Losing Paul Stastny this summer was like pouring gasoline on a bonfire. The Avs’ management deserves some blame for signing incompetent players and not finding capable supporting talent. Tyson Barrie and Erik Johnson have been fine, but the rest of the defensive group has been ghastly, and the burden on Nathan MacKinnon, Gabriel Landeskog, Matt Duchene, and Ryan O’Reilly to create offense over 150 feet has been overwhelming. The market correction that helped buoy this team last season is happening, and the absence of Stastny, and his fantastic work in the Avs’ zone — which catalyzed the transition game — has been conspicuous.

Force-feeding Patrick Kane on zone entries:

Intelligent Hockey has the highest of opinions of Patrick Kane. He is an incredible player, one of the best spotlight-clutch performers in recent memory, and must-see television every time he plays. But Chicago’s insistence on consistently running set plays in the neutral zone in order for him to make the zone entry on power plays makes no sense. He has failed on most of them because it is so obvious that the action before will lead to him, and his teammates are Jonathan Toews, Patrick Sharp, Duncan Keith, and Andrew Shaw – all players who are very capable of gaining the zone and setting up the man advantage.

The Blackhawks’ power play is 14th in the NHL at this moment. If Chicago forces teams to account for several entry points, and not just the point where Kane is headed, then the offensive-zone acquisition will be more seamless and Chicago’s man-advantage will be more efficient. Not surprisingly, when teams can’t shade toward one player, they get spread out and become more vulnerable. The Blackhawks are not scoring from the neutral zone, so all these failed zone entries are devastating to the bottom line.

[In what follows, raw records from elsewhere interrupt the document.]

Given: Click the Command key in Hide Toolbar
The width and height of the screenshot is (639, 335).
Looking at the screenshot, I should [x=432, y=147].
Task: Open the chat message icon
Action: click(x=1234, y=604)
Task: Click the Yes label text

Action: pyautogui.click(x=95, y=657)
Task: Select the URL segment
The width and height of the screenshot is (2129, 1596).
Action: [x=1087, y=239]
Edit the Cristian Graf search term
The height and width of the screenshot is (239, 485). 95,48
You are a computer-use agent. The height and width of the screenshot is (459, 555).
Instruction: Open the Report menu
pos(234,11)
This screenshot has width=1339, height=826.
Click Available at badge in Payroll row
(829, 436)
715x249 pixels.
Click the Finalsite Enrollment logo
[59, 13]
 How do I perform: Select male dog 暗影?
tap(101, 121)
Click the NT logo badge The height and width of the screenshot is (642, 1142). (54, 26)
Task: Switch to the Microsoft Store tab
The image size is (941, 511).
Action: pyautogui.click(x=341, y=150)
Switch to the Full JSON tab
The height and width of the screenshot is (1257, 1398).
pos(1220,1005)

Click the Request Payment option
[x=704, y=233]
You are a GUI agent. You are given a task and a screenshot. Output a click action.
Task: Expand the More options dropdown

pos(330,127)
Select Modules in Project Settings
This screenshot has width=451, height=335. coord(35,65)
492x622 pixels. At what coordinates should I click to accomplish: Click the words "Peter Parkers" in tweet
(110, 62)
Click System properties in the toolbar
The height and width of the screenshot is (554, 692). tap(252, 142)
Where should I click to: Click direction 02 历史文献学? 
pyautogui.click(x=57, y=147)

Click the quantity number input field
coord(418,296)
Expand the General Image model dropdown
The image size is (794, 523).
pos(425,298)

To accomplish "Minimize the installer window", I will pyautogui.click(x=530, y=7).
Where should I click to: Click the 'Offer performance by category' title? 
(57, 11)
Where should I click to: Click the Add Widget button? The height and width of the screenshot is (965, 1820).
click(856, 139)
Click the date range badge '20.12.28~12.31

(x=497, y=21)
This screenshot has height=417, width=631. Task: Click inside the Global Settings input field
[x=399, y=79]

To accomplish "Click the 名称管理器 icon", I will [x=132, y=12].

The Blackhawks love to run different sets in the offensive zone. Against the Flyers, Patrick Sharp intentionally shot a one-timer wide so that it caromed off the boards and landed around the front of the net. The puck landed on Kane’s stick after he had run a nice interchange with Toews, and that goal was a byproduct of Chicago taking the offensive zone faceoff and having territorial advantage. If they have zone time, the Blackhawks are deadly. The Blackhawks will run misdirection, give-and-go’s, and fun sets to their hearts’ desire when they have dug in, but they need to be in the offensive zone first. Limiting themselves to one person as the primary puck-handler is crazy.